There are multiple points in my life that I would consider “defining.”
This moment was one of them.
There were reasons that I delayed my final doctor checkups prior to boarding my impending flight to study abroad for almost a year. Although not very good reasons, there were reasons.
I rarely got sick and I just never considered going to the doctor for preventative care as a starving student’s priority. Silly me. Part of the prerequisites that the Study Abroad Office required (in addition to Visas, Passports, and shots) were these pesky doctors’ visits.
Don’t get me wrong, I didn’t dread them, I just was too busy running on full steam to consider any (so I thought) unnecessary distractions.
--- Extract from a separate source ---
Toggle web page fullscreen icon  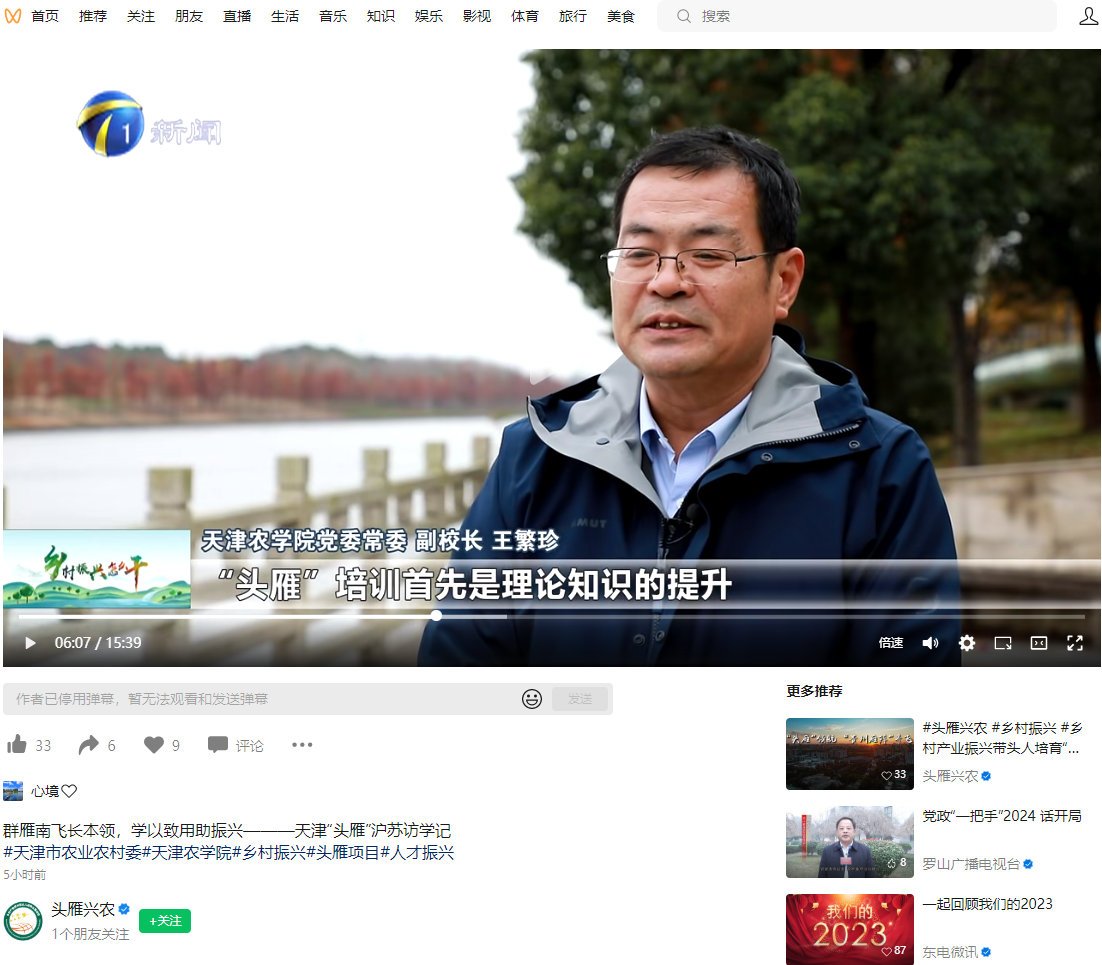[x=1039, y=643]
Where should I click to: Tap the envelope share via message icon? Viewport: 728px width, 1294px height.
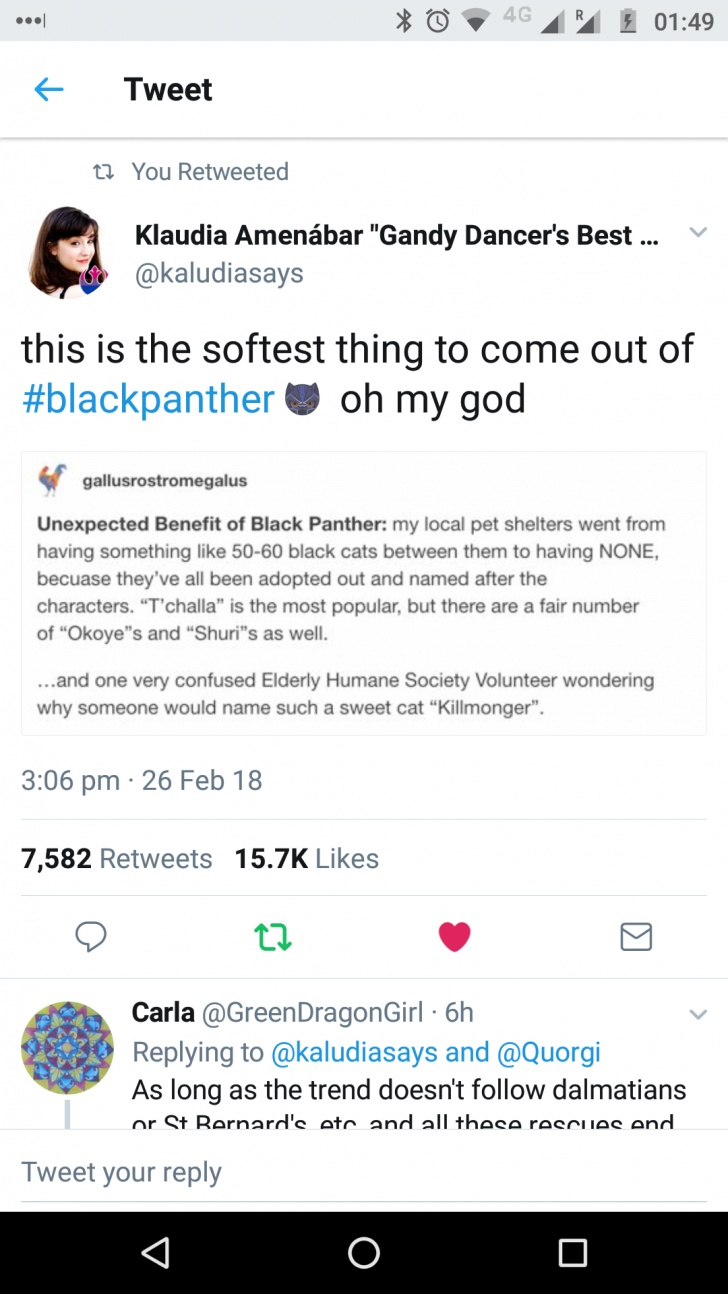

In two weeks prior to takeoff, I squeezed in my mandatory doctors’ visits. I was pretty proud of myself getting all the checkmarks of preparedness knocked out. I was set to see the world and was unflappable.
I was on a momentous trajectory until my phone rang three days prior to take off.
“Hello, this is Nurse So and So from Dr. X’s office.”
“Yes?” I answered.
“You ran lab tests on your latest visit?” the nurse confirmed.
“Hmm?” I agreed.
“You need to come in as soon as possible, your lab cells are considered abnormal,” she coldly replied. There it was—the formal request.
“Um? I’m sorry that’s not happening, I leave out of the country in three days,” I said hurriedly.
“Ma’am, you have cancer.”
I hung up.
I told absolutely no one. Not one soul.
Why? I didn’t want anyone to worry about me.
I was in a dismal state for those three days where my meditation and comfort in my faith took over my mind and my heart to a place that I finally came to understand as inner peace. I had never known what it was like to stare at something with such magnifying precision until then.
I had never known a love of life such as I did then at that moment when I asked God, “Why me?”
I never got angry at Him but I stood resolutely in the comfort that He gave me one more day. In that gift, I could change everything, in how I chose to live, in the ways I could touch others’ lives and how to love life and everything about it.
I will never forget that day.
That day will live forever in my memory as the catalyst to live every single day to the utmost.
That day, the very worst day of my life, suddenly became the very best day of my life.
It changed my fabric.
It ingrained in me the ability to express gratitude for one more breath and one more memory to make. I did not take this new responsibility lightly, I took this as a serious mission to love my life and leave a legacy. If He needed to take me, I would not feel sorry for myself and I would imagine others would say “She relished every second she got to be alive.”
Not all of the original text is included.